Benton residents may report debris to be picked up at curbside by calling the Benton Street Department at 776-5990 or City Hall at 776-5900.
"If your debris is located in the utility right of way, you should contact Benton Public Utilities at 776-5930 for directions on how to proceed," he added.
Anyone who has suffered damage to a residence or other personal property is advised to contact the Saline County Office of Emergency Management at 303-5649 to report the nature of the damage.
Fite said this morning that he and other officials are scheduled to meet Saturday with representatives of the Federal Emergency Management Agency to determine possible assistance that can be made available to the county.
"As soon as we meet with FEMA tomorrow and learn whether they will help, we will begin picking up in the county right away," he said.

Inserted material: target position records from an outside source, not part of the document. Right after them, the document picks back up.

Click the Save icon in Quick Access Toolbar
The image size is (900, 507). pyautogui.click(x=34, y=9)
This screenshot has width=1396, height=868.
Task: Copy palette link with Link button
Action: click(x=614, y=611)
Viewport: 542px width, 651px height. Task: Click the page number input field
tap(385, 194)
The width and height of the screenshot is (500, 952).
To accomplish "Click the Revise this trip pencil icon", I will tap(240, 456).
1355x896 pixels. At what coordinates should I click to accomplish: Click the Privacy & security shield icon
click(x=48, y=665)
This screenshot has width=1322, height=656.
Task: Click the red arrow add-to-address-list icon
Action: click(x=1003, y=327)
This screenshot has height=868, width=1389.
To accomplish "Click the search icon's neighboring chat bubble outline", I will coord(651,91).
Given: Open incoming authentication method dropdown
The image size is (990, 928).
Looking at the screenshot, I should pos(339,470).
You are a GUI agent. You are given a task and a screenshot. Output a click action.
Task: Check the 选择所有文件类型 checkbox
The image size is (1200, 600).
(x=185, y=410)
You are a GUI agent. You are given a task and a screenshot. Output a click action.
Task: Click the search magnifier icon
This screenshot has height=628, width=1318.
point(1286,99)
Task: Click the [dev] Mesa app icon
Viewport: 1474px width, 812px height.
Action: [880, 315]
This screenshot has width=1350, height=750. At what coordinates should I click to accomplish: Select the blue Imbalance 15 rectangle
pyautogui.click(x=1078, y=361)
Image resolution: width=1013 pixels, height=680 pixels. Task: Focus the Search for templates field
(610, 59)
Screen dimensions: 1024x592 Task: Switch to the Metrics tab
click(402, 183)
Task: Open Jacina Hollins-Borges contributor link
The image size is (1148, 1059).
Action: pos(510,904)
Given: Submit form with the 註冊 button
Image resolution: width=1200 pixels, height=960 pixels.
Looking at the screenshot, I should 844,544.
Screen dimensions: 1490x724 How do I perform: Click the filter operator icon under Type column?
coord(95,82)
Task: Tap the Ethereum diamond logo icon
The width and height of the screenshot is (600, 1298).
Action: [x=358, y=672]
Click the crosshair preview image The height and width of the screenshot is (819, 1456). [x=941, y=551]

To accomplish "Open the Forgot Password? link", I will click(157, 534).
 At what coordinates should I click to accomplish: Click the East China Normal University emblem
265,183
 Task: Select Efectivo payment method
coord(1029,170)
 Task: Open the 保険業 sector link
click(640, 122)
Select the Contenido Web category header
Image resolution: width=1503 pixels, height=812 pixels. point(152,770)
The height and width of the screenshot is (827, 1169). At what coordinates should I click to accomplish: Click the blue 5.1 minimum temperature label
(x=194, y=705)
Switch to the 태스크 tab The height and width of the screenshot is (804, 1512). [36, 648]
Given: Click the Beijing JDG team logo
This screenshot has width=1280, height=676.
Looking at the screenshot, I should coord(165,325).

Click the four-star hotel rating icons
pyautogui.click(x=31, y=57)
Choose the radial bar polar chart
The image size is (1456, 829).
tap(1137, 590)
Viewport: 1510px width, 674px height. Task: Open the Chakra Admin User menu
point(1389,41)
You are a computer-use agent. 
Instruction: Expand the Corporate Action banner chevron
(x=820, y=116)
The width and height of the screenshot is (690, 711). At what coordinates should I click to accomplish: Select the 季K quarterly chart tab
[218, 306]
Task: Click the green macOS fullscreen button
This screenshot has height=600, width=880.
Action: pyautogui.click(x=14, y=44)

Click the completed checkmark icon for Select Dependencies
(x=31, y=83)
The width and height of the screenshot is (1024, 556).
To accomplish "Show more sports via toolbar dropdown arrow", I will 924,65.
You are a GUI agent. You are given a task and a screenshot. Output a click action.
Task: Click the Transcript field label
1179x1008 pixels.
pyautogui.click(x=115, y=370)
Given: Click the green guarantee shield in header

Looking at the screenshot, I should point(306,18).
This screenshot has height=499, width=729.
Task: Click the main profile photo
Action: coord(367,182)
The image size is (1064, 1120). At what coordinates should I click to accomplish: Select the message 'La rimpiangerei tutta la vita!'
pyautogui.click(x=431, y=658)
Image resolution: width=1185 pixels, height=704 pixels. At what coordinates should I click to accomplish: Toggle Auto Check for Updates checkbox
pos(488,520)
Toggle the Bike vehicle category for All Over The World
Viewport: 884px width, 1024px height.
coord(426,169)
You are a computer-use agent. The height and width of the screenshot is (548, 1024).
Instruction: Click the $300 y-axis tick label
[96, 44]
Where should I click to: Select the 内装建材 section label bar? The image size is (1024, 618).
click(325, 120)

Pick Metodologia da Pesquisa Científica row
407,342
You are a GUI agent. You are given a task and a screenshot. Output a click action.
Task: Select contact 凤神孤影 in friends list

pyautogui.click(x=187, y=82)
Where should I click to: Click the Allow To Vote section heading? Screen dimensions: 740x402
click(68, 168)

"We'll be making two passes — one in a couple of weeks, then a second one," he said. "We will be giving all the times once we determine how much help we'll get from the federal government."
The judge predicted that the cleanup process will take two to three months to complete. "It depends on how much help we receive on how quickly we can complete this. But even if we receive no help from FEMA, we'll get 35 percent from the state, since the governor has declared us a disaster area and it qualifies us for that funding."
He noted that the county has funds kept in reserve for disasters like the recent storm. "It shouldn't be a hardship, but it may delay some projects we had planned for 2013," he noted.
"This (cleanup) will come first," he added.